Listen localhost:631

Listen /var/run/cups/cups.sock

# Show shared printers on the local network.

Browsing On

BrowseOrder allow,deny

BrowseAllow @LOCAL

# Default authentication type, when authentication is required...

DefaultAuthType Basic

# Restrict access to the server...

<Location />

  Order allow,deny

  Allow localhost

</Location>

# Restrict access to the admin pages...

<Location /admin>

  Encryption Required

  Order allow,deny

  Allow localhost

</Location>

# Restrict access to configuration files...

<Location /admin/conf>

  AuthType Basic

  Require user @SYSTEM

  Order allow,deny

  Allow localhost

</Location>

# Set the default printer/job policies...

<Policy default>

  # Job-related operations must be done by the owner or an adminstrator...

  <Limit Send-Document Send-URI Hold-Job Release-Job Restart-Job Purge-Jobs Set-Job-Attributes Create-Job-Subscription Renew-Subscription Cancel-Subscription Get-Notifications Reprocess-Job Cancel-Current-Job Suspend-Current-Job Resume-Job CUPS-Move-Job>

    Require user @OWNER @SYSTEM

    Order deny,allow

  </Limit>

  # All administration operations require an adminstrator to authenticate...

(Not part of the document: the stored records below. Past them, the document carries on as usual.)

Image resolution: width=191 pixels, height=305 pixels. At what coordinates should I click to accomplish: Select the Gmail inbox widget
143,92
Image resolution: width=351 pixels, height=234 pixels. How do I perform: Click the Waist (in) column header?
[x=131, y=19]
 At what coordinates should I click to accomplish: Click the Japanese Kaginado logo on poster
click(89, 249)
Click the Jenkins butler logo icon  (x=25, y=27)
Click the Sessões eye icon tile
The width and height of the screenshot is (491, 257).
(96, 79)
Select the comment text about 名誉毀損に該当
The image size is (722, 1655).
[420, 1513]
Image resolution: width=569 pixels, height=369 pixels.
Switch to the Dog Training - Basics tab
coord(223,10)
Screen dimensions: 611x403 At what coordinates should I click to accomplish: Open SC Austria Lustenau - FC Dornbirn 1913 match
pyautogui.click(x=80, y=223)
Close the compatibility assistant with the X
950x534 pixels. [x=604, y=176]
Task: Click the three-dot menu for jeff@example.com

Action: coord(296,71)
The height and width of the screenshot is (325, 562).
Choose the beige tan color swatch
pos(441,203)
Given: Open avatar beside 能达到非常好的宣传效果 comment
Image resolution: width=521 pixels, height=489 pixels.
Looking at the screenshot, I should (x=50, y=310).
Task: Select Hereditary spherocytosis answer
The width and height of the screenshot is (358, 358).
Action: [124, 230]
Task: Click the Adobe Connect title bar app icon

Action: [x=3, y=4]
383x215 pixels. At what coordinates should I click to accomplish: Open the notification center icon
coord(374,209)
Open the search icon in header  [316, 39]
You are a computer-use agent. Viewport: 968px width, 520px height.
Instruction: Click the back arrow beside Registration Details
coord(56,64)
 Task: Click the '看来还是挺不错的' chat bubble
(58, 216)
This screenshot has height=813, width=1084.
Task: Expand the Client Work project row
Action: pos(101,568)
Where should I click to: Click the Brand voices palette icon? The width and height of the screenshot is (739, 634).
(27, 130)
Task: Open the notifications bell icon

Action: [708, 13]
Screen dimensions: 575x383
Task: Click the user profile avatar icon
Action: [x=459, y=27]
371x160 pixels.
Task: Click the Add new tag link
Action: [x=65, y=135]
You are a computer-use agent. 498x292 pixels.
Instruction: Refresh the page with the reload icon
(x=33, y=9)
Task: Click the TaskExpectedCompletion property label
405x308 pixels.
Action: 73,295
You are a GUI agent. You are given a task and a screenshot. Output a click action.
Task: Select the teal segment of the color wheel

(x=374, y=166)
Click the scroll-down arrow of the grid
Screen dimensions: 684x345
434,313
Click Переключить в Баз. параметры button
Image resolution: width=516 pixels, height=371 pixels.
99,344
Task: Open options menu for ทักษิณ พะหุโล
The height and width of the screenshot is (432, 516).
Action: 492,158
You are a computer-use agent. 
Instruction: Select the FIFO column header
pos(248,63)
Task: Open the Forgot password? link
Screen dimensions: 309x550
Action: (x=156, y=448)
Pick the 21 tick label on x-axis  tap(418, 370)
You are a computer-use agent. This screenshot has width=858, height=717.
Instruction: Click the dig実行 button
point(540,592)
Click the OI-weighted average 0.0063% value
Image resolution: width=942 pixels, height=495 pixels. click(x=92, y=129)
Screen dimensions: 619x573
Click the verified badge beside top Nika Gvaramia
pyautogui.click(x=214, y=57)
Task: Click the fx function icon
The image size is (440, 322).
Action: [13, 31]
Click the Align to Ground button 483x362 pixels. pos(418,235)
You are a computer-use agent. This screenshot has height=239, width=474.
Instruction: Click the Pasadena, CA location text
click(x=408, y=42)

  <Limit Pause-Printer Resume-Printer Set-Printer-Attributes Enable-Printer Disable-Printer Pause-Printer-After-Current-Job Hold-New-Jobs Release-Held-New-Jobs Deactivate-Printer Activate-Printer Restart-Printer Shutdown-Printer Startup-Printer Promote-Job Schedule-Job-After CUPS-Add-Printer CUPS-Delete-Printer CUPS-Add-Class CUPS-Delete-Class CUPS-Accept-Jobs CUPS-Reject-Jobs CUPS-Set-Default>

    AuthType Basic

    Require user @SYSTEM

    Order deny,allow

  </Limit>

  # Only the owner or an administrator can cancel or authenticate a job...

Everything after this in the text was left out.